▶ WHAT TO DO
Rewrite the rows from the line containing "This screenshot has width=752, height=560." through the end of the rows, inclusive, replacing "Find the location of" with "Locate" and leaving everything else unchanged. Omit the pictures from the output.

▶ PROVIDED INFORMATION
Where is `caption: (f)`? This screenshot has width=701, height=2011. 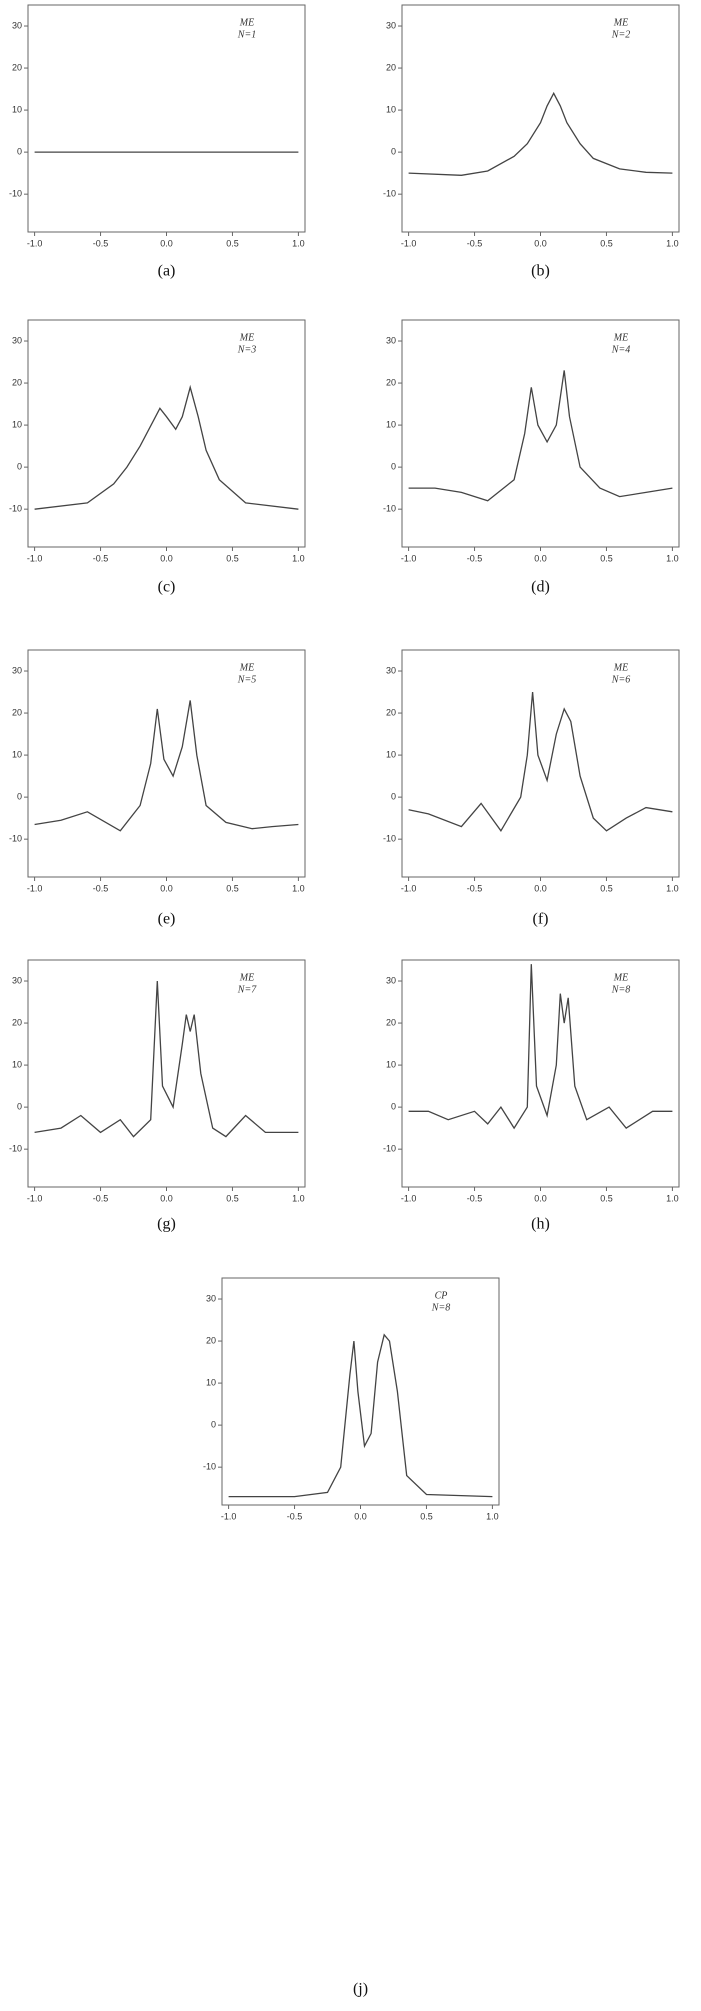 caption: (f) is located at coordinates (541, 920).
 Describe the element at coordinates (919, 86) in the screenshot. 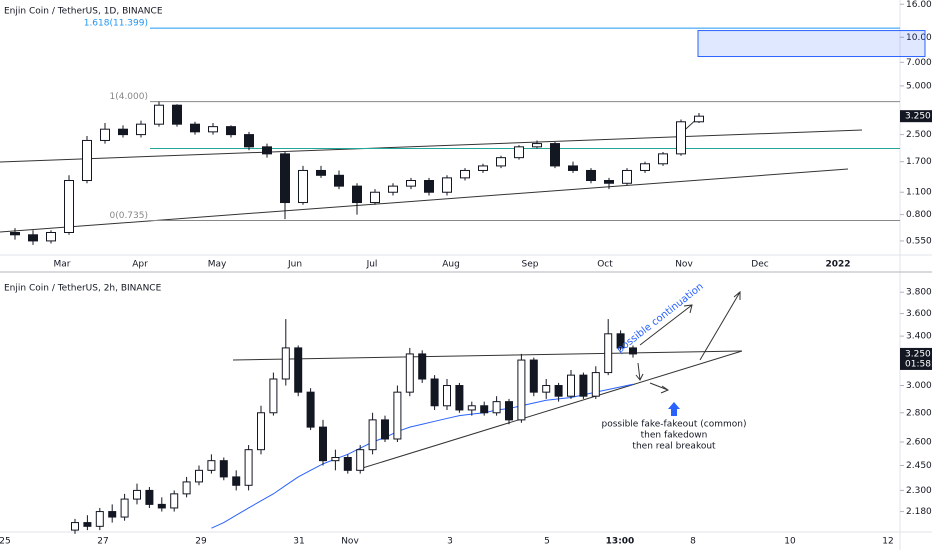

I see `y-tick-label: 5.000` at that location.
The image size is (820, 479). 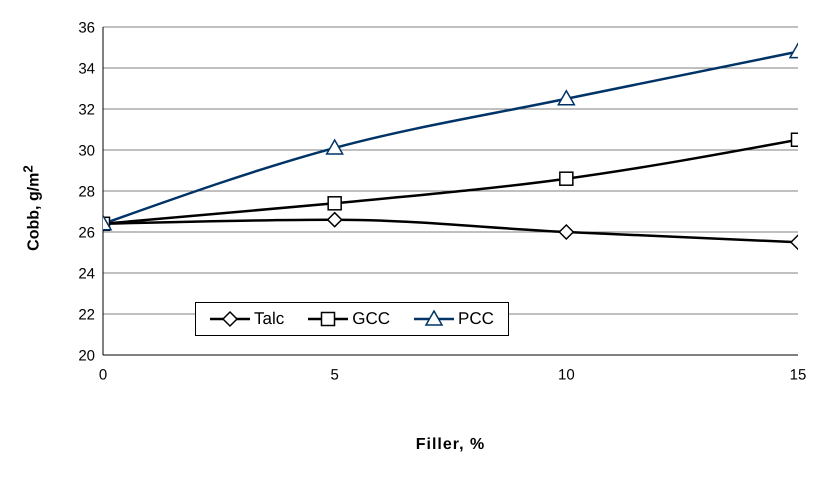 What do you see at coordinates (798, 375) in the screenshot?
I see `x-tick-label: 15` at bounding box center [798, 375].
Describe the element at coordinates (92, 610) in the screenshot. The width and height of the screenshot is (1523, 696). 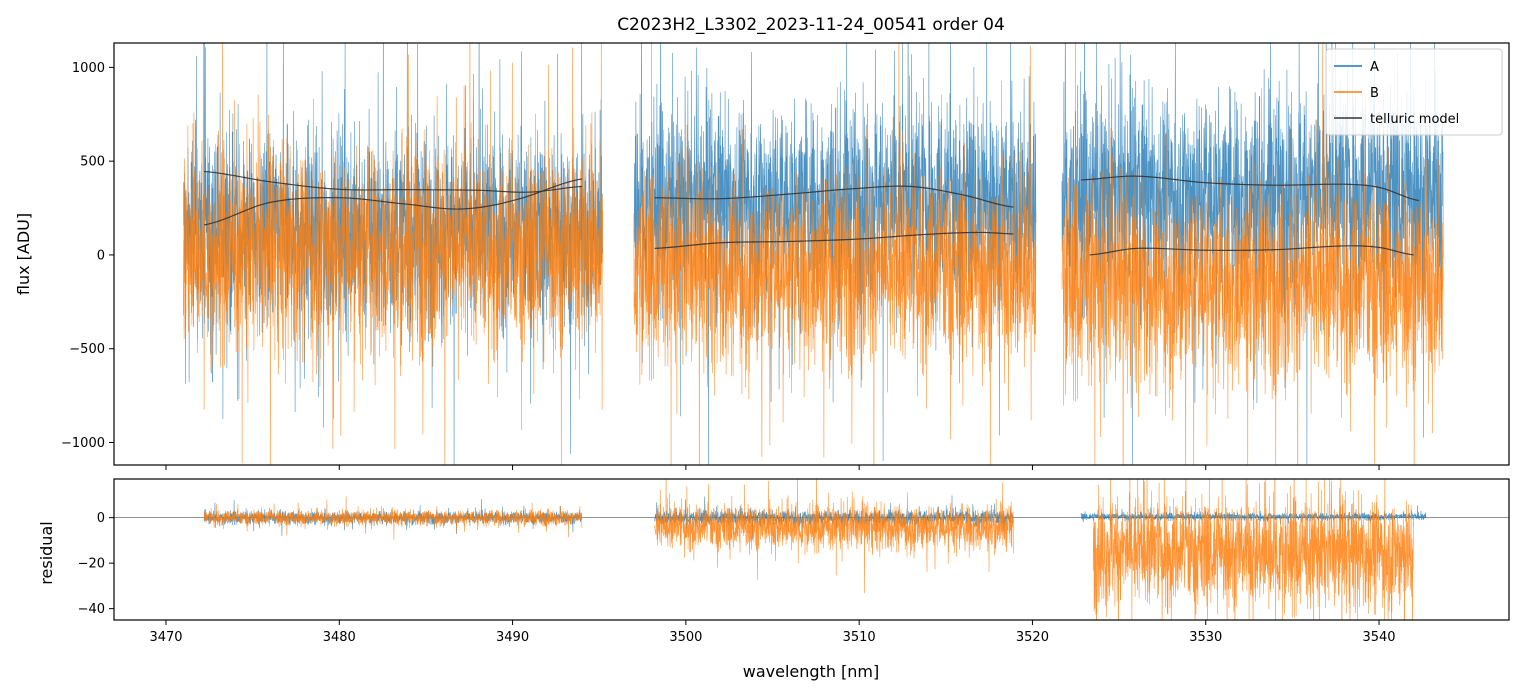
I see `residual-ytick-label-0: −40` at that location.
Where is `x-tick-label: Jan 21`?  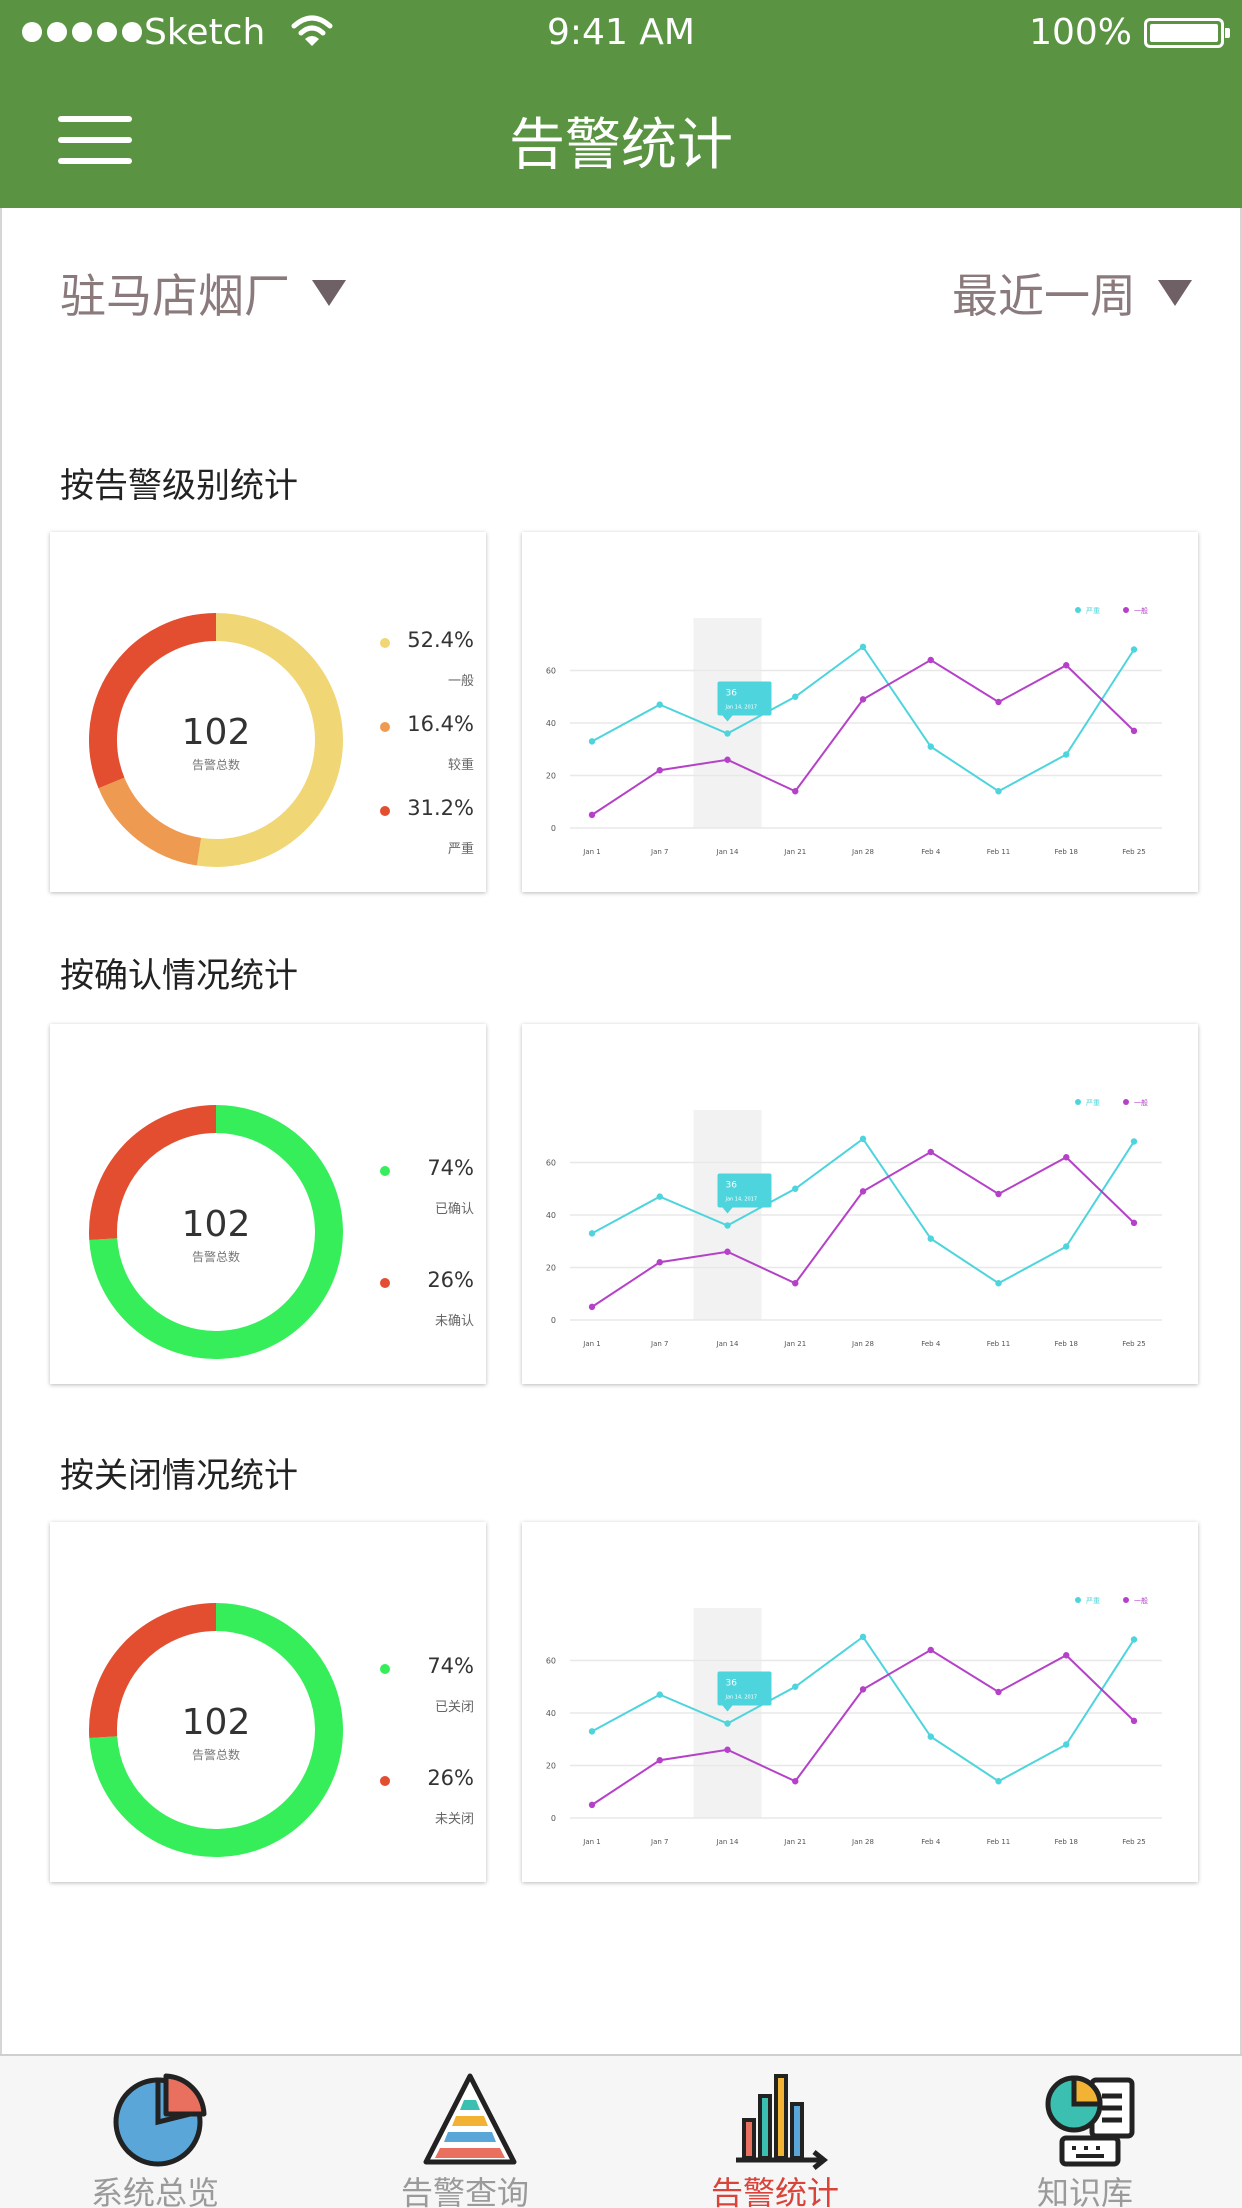 x-tick-label: Jan 21 is located at coordinates (794, 1344).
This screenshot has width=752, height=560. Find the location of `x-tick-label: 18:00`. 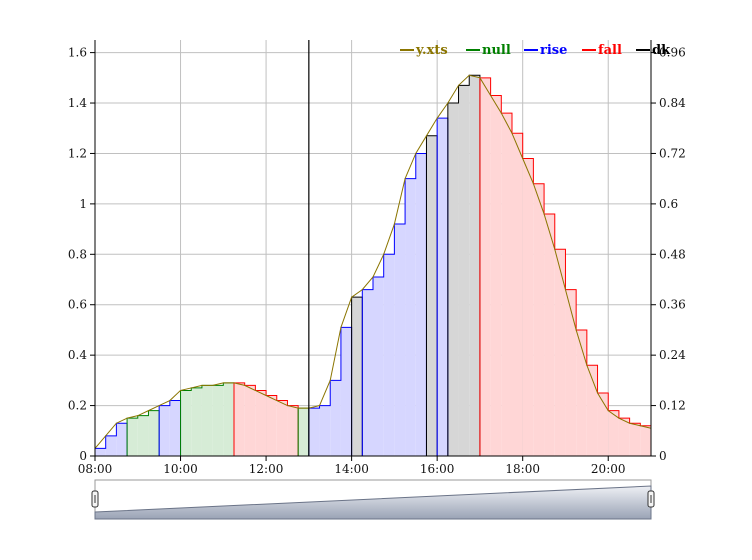

x-tick-label: 18:00 is located at coordinates (522, 469).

▶ TASK SOLUTION
This screenshot has width=752, height=560. Locate `x-tick-label: 18:00`. 

x-tick-label: 18:00 is located at coordinates (522, 469).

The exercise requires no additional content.